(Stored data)
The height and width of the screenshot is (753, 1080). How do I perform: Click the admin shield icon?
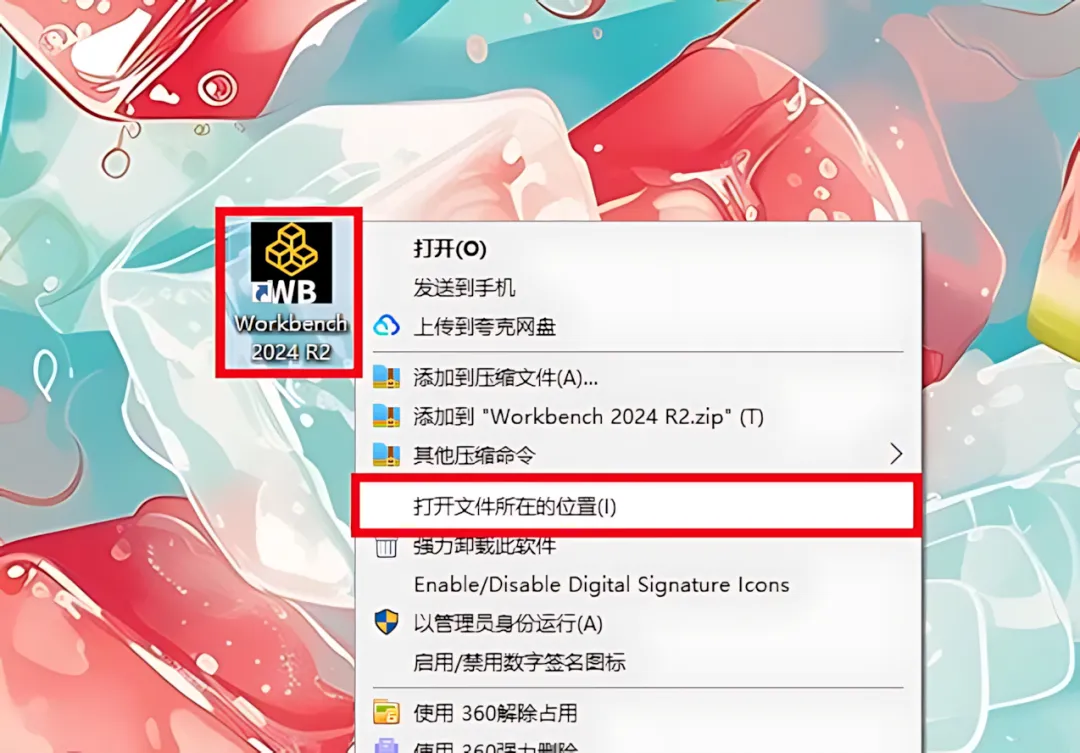[386, 621]
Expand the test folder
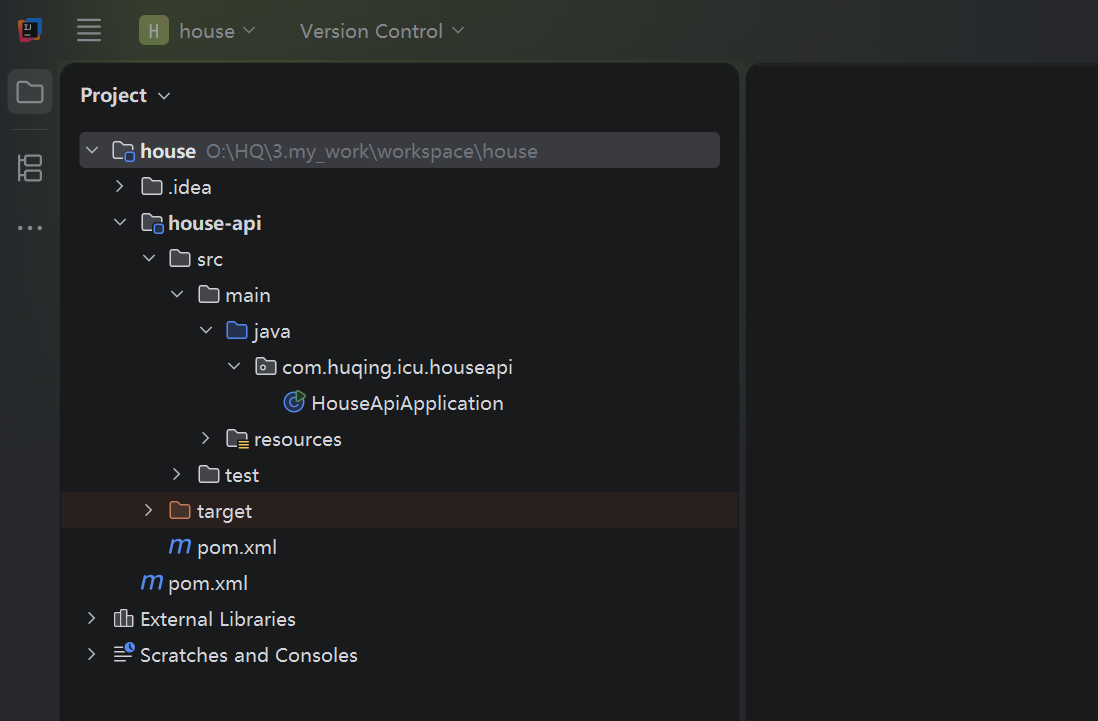This screenshot has height=721, width=1098. pyautogui.click(x=177, y=475)
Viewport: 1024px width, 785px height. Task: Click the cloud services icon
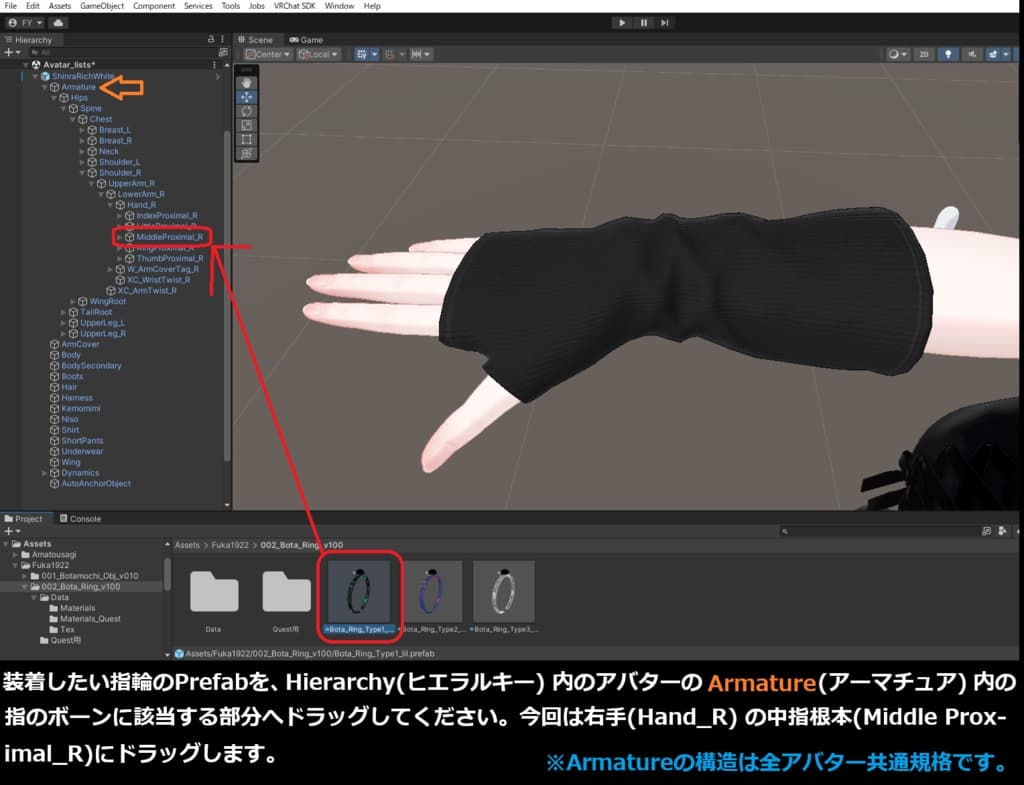pyautogui.click(x=57, y=22)
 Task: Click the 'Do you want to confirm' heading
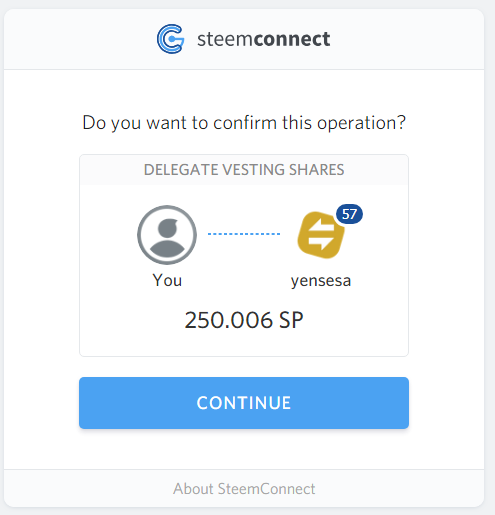point(244,123)
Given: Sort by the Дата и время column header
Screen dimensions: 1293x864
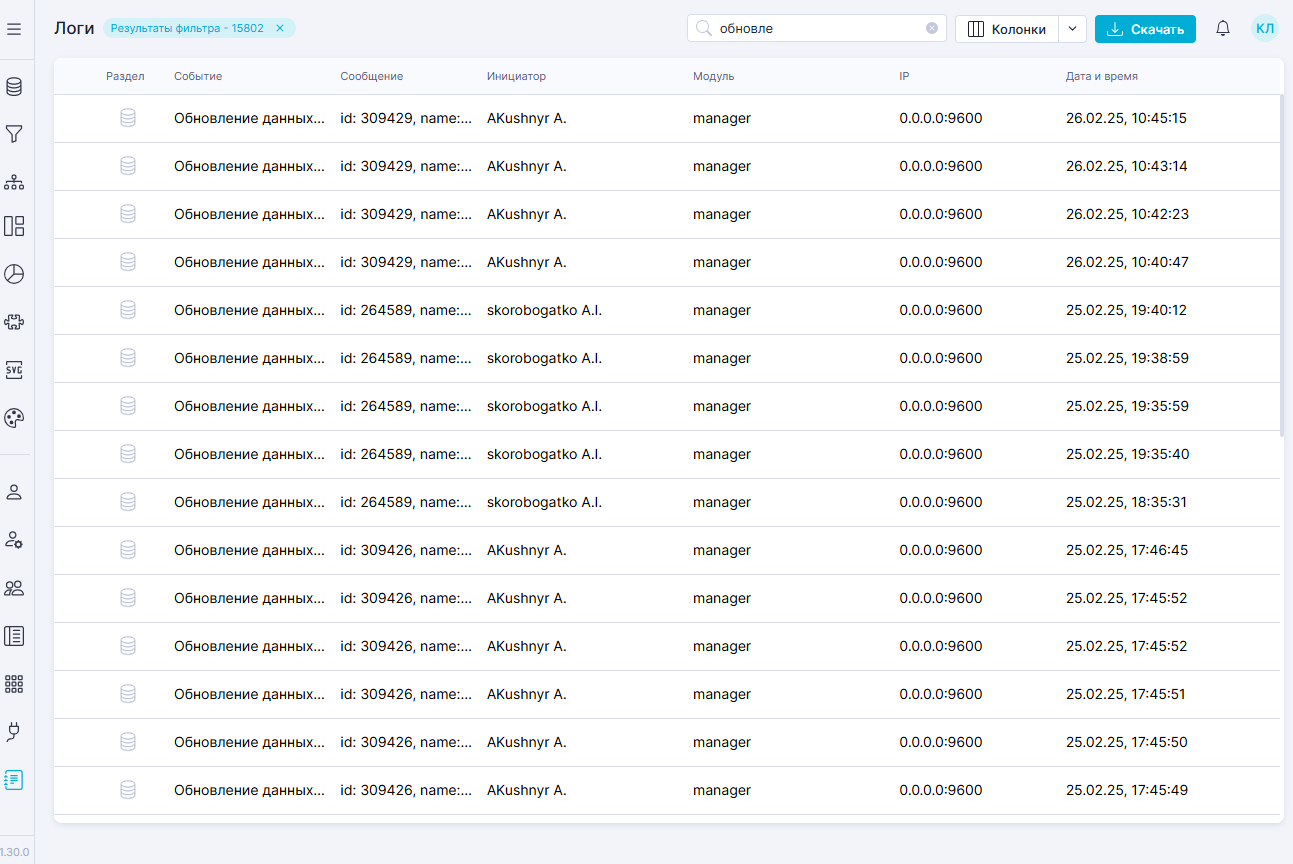Looking at the screenshot, I should tap(1101, 76).
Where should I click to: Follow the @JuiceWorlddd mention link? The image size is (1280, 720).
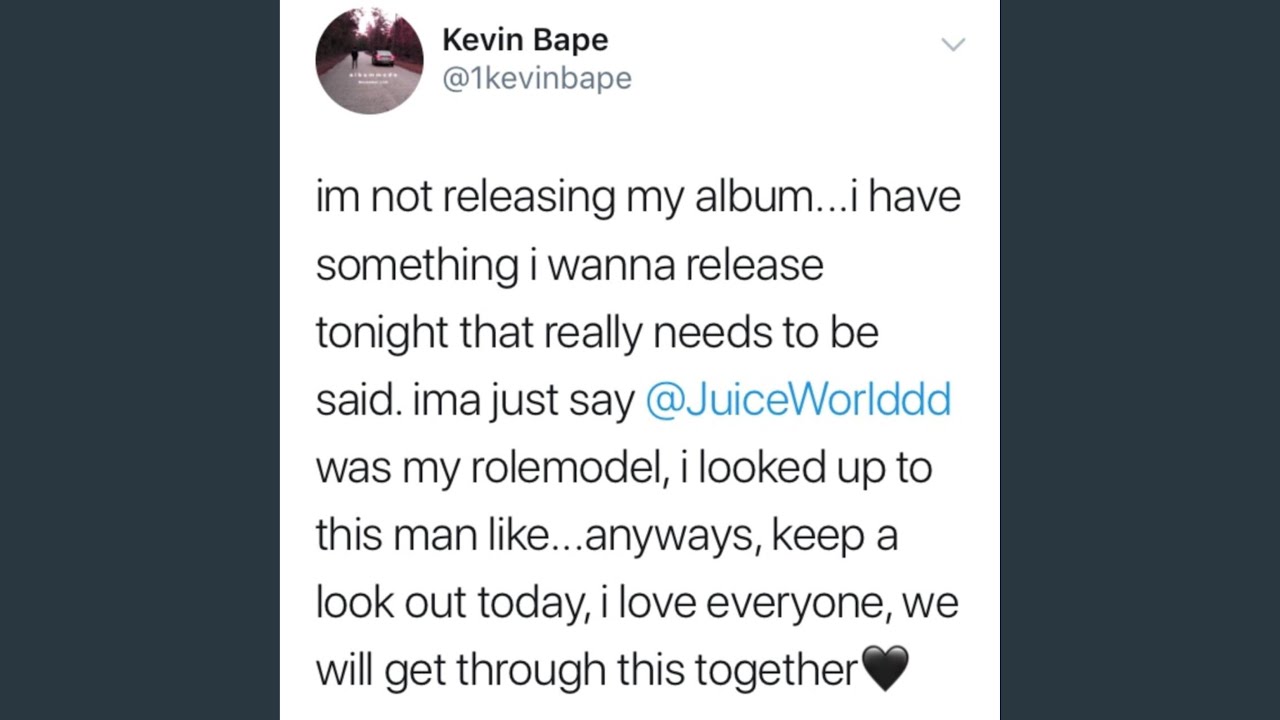click(798, 400)
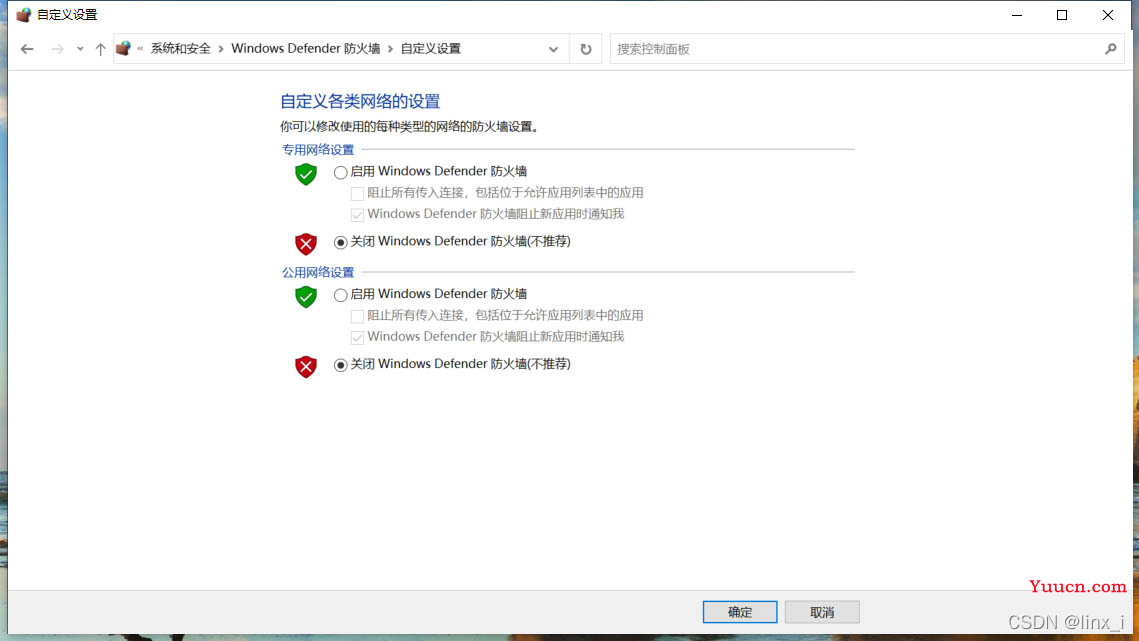Confirm settings with the 确定 button
The image size is (1139, 641).
(x=739, y=612)
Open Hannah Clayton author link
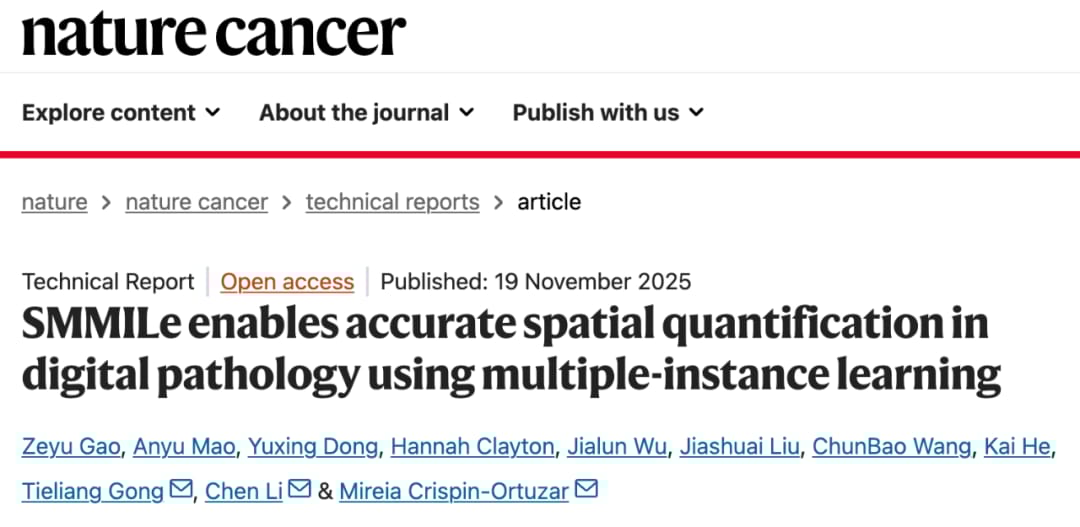 click(472, 446)
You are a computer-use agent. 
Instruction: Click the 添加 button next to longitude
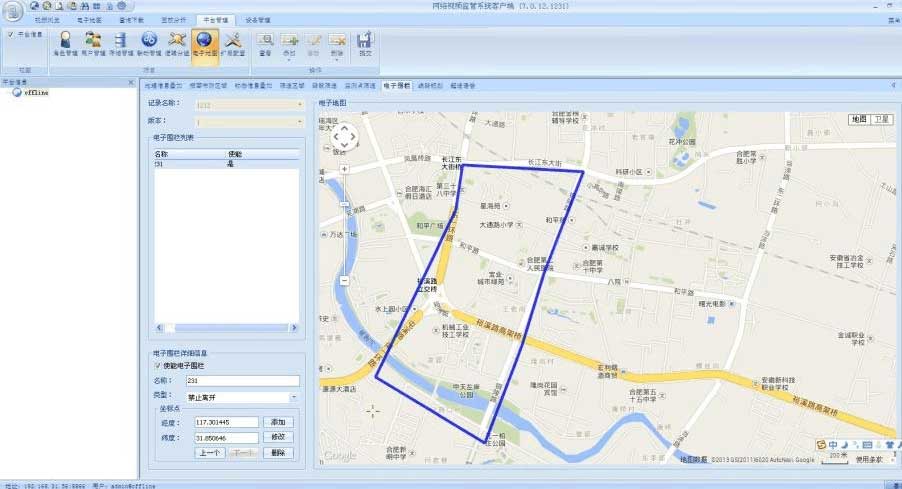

> **WORK INSTRUCTIONS**
From the line with "Where should I" to the final line of the entries above, reproduce each line exactly and nothing else; the pictures stay out.

> **RESPONSE AREA**
Where should I click to: Follow the @JuiceWorlddd mention link? The image size is (1280, 720).
click(798, 400)
Confirm settings with the 确定 button
The image size is (1139, 641).
(x=739, y=612)
Open Hannah Clayton author link
 click(472, 446)
You are a computer-use agent. 
Instruction: Click the 添加 button next to longitude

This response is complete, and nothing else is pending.